I'm trying to implement a hands detection using Mediapipe libraries. For now, I'm detecting hands frame by frame on my realsense stream using the code below.
But now I want to use running_mode=VIDEO or running_mode=LIVE_STREAM for better detection and tracking. I've found no example or documentation on this particular option. How can I implement this feature?
import cv2
import numpy as np
import os
import pyrealsense2 as rs
import mediapipe as mp
from mediapipe.tasks import python
from mediapipe.tasks.python import vision
from mediapipe import solutions
from mediapipe.framework.formats import landmark_pb2
def hand_detection_realsense_video():
# Create an HandLandmarker object.
VisionRunningMode = mp.tasks.vision.RunningMode
options = vision.HandLandmarkerOptions(base_options=python.BaseOptions(model_asset_path=model_path_full),
running_mode=VisionRunningMode.IMAGE,
num_hands=2,
min_hand_detection_confidence=0.5,
min_hand_presence_confidence=0.5,
min_tracking_confidence=0.5)
detector = vision.HandLandmarker.create_from_options(options)
# Configure depth and color streams
pipeline = rs.pipeline()
config = rs.config()
# Get device product line for setting a supporting resolution
pipeline_wrapper = rs.pipeline_wrapper(pipeline)
pipeline_profile = config.resolve(pipeline_wrapper)
device = pipeline_profile.get_device()
device_product_line = str(device.get_info(rs.camera_info.product_line))

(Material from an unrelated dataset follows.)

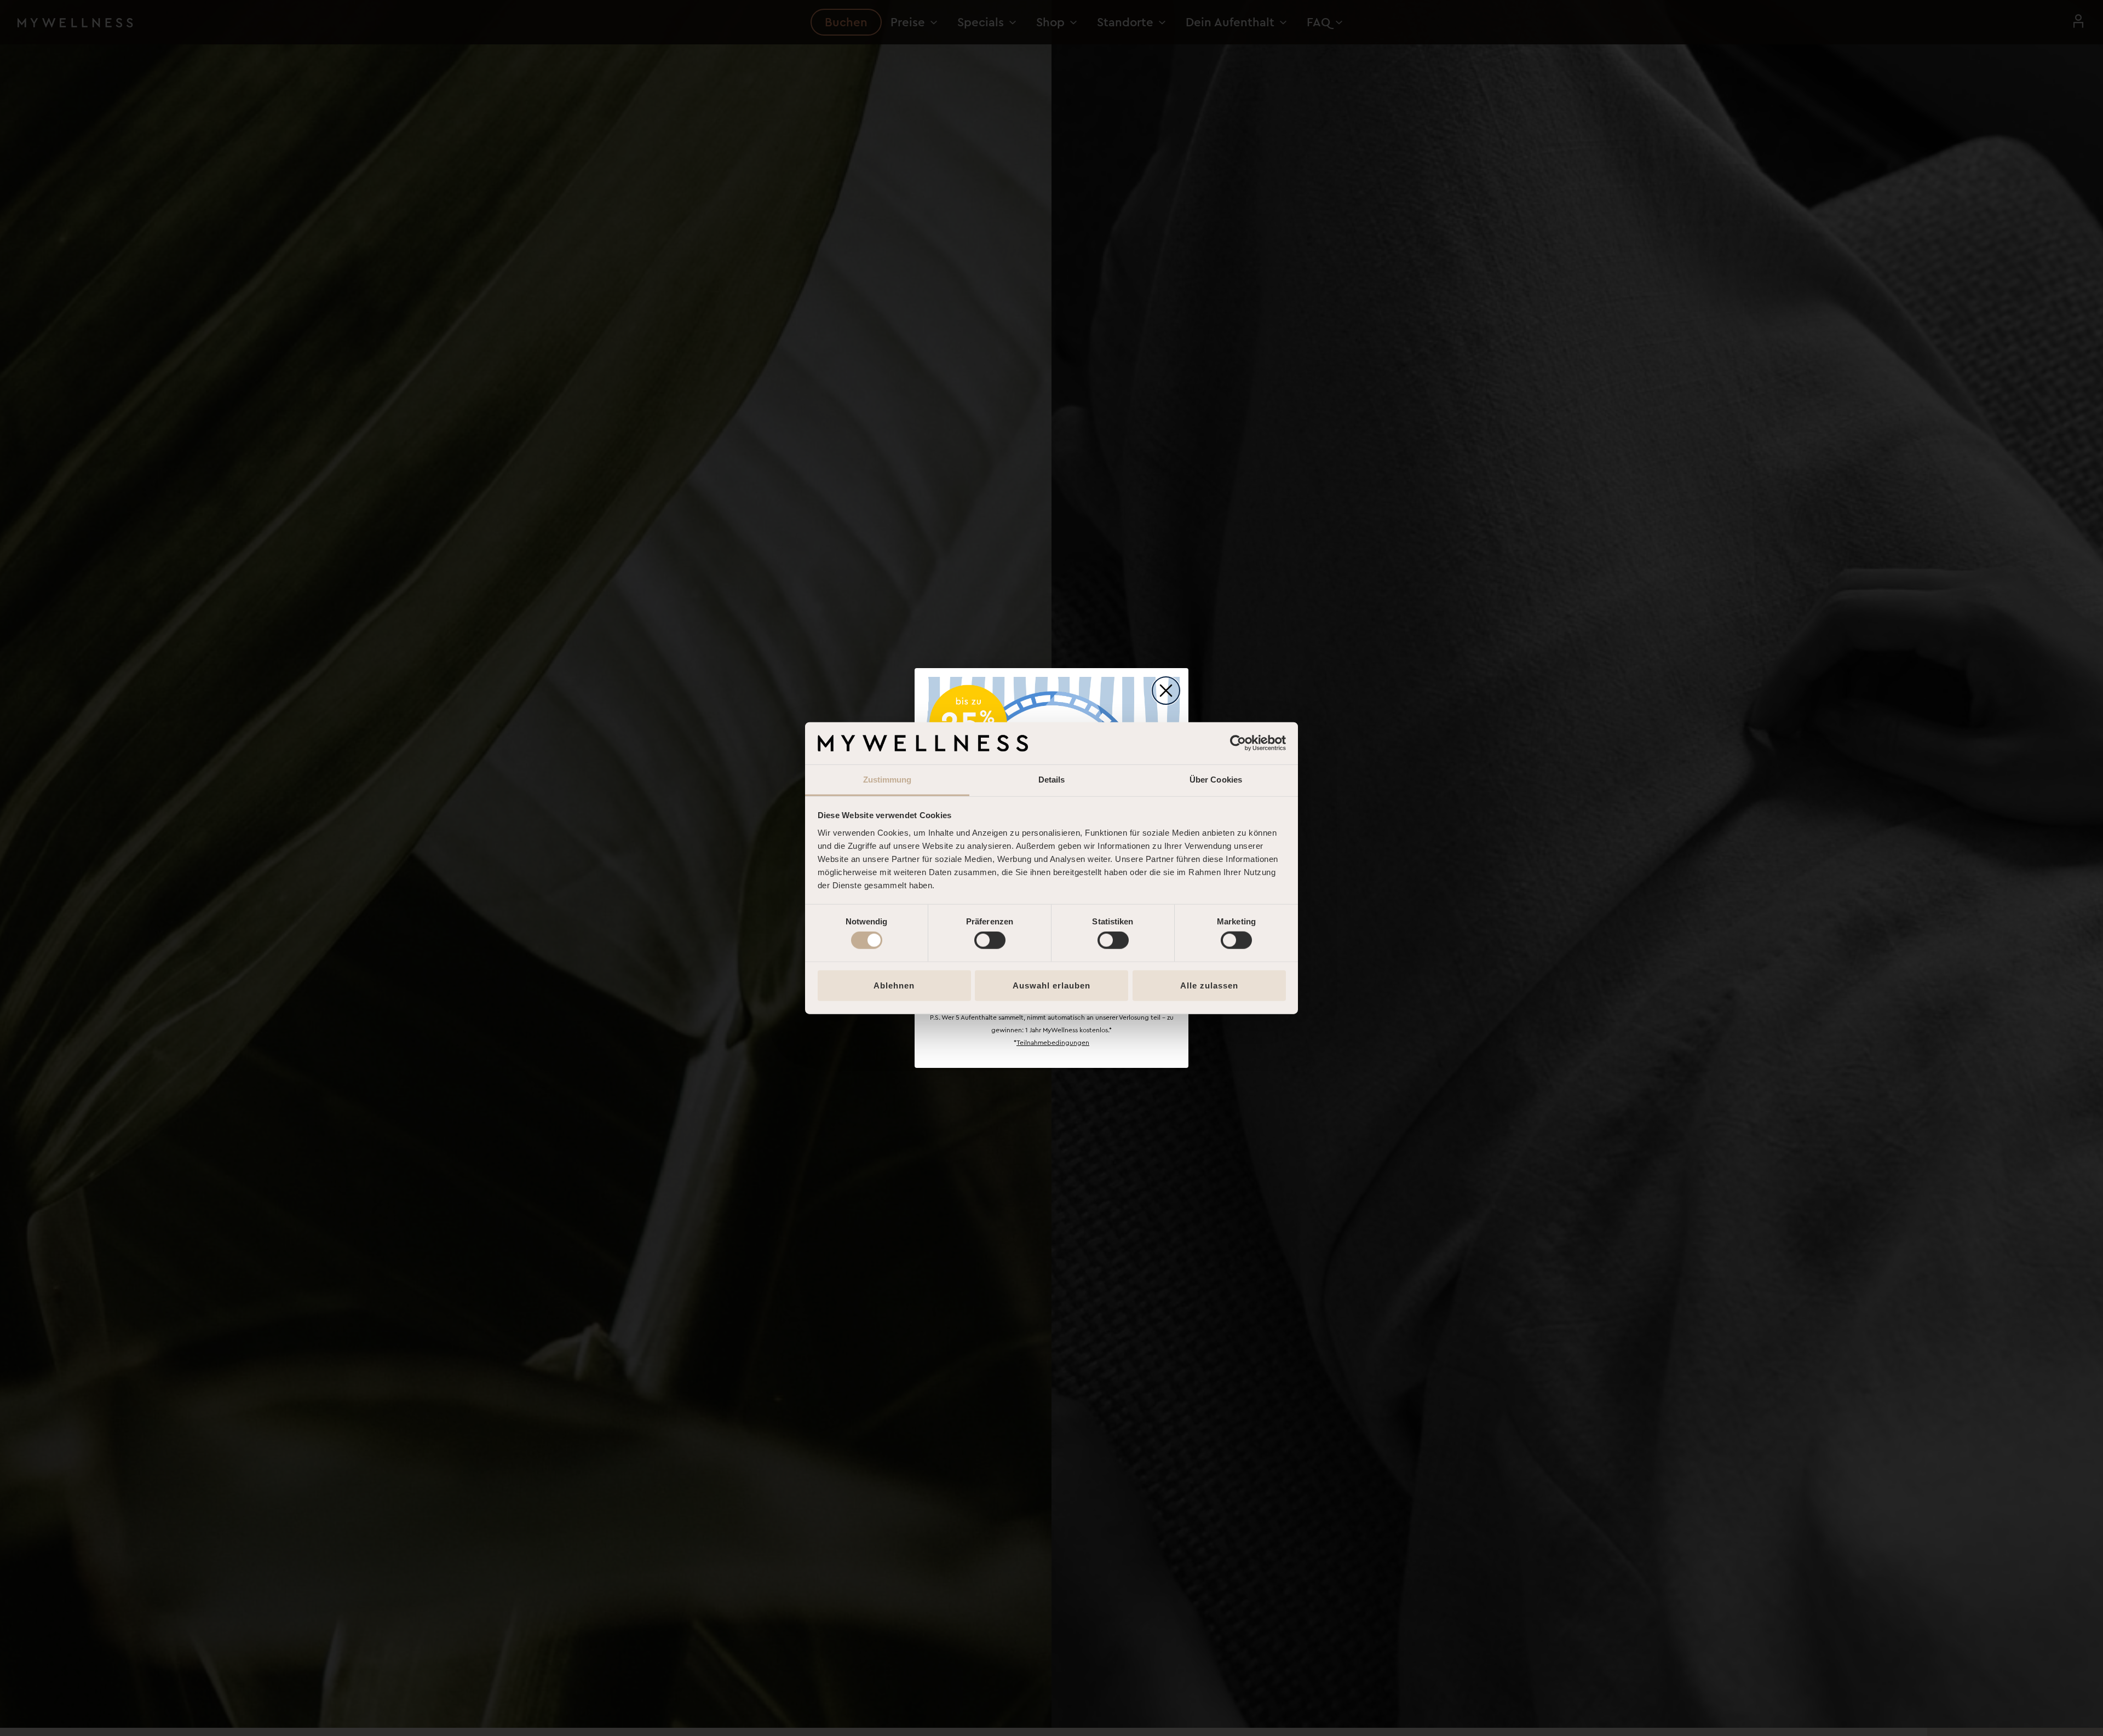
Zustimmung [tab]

config.enable_stream(rs.stream.depth, 640, 480, rs.format.z16, 30)
config.enable_stream(rs.stream.color, 640, 480, rs.format.bgr8, 30)
# Start streaming
pipeline.start(config)
try:
while True:
# Wait for a coherent pair of frames: depth and color
frames = pipeline.wait_for_frames()
depth_frame = frames.get_depth_frame()
color_frame = frames.get_color_frame()
if not depth_frame or not color_frame:
continue
# Convert images to numpy arrays
color_image = np.asanyarray(color_frame.get_data())
# Hand detection
mp_image = mp.Image(image_format=mp.ImageFormat.SRGB, data=color_image)
detection_result = detector.detect(mp_image)
annotated_image = draw_landmarks_on_image(mp_image.numpy_view(), detection_result)
# Show images
images = np.hstack((color_image, annotated_image))
cv2.namedWindow('RealSense', cv2.WINDOW_AUTOSIZE)
cv2.imshow('RealSense', images)
cv2.waitKey(1)
if cv2.waitKey(1) & 0xFF == ord('q'):
break
finally:
# Stop streaming
pipeline.stop()
I've finally got it working, you need to have result_callback
pointing to your display method at the creation of the detector. The display method is slightly different since it now takes a Mediapipe image class rather than a numpy array.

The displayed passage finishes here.